Repeat the items word for word, from the line containing "Task: Click the trash delete icon in sidebar" through the end of the items, and leave the pictures out.

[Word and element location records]
★ ★ ★ ★ ★ ★ ★

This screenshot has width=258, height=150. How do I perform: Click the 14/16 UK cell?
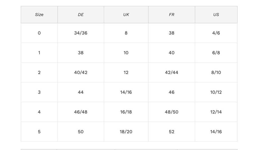(x=126, y=92)
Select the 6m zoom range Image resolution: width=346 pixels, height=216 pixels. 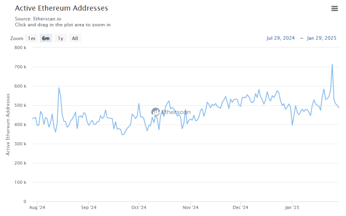(x=46, y=38)
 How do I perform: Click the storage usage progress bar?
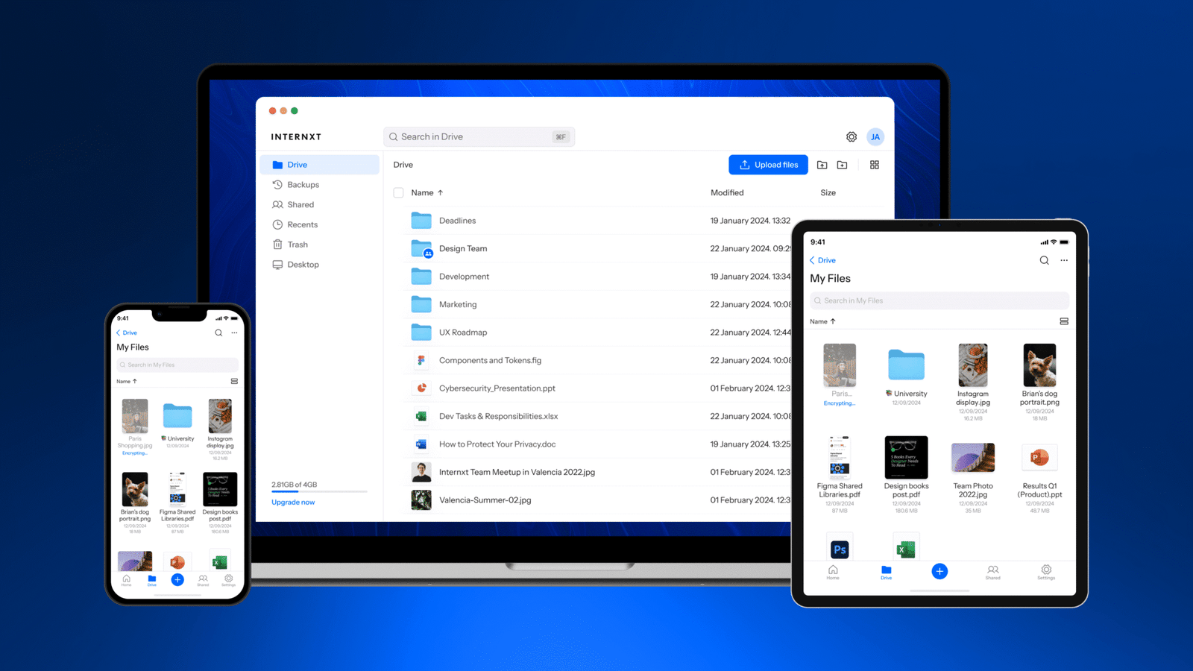pyautogui.click(x=318, y=493)
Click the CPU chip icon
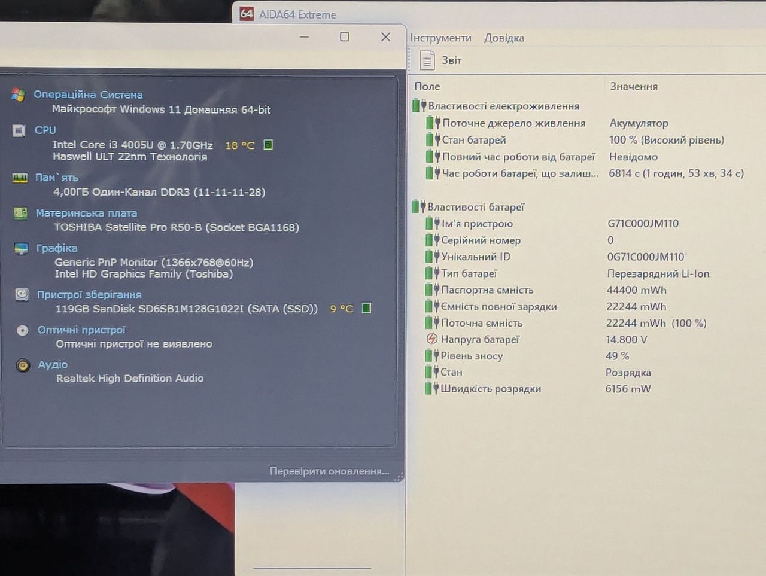The height and width of the screenshot is (576, 766). 19,130
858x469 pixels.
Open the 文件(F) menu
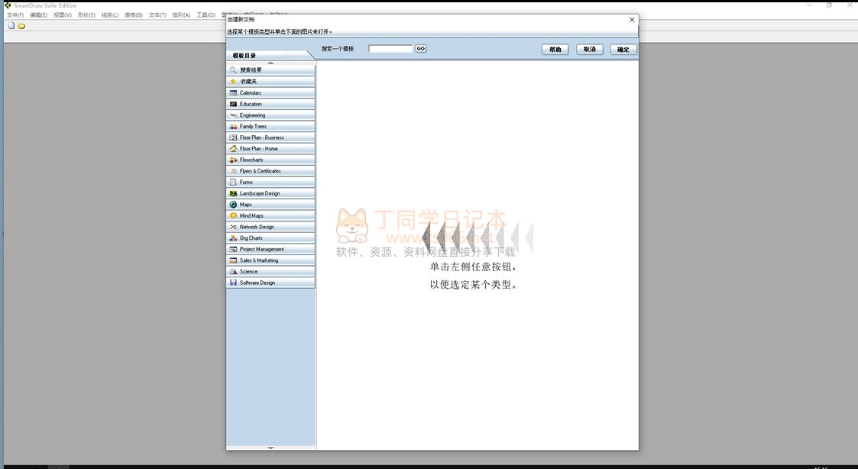(x=15, y=15)
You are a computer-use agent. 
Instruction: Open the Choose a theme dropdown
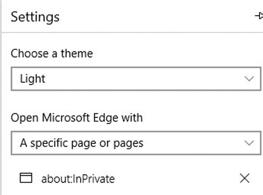click(136, 79)
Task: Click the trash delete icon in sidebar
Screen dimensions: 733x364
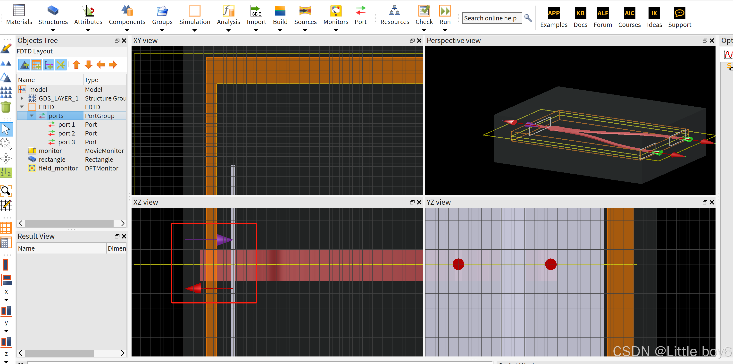Action: (6, 107)
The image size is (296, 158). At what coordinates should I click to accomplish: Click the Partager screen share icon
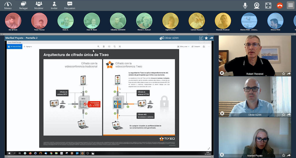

★ ★ ★ ★ ★ ★ ★

= PROBLEM SOLUTION =
Task: Click the trash delete icon in sidebar
Screen dimensions: 733x364
Action: (6, 107)
The image size is (296, 158). At what coordinates should I click to accomplish: Click the Partager screen share icon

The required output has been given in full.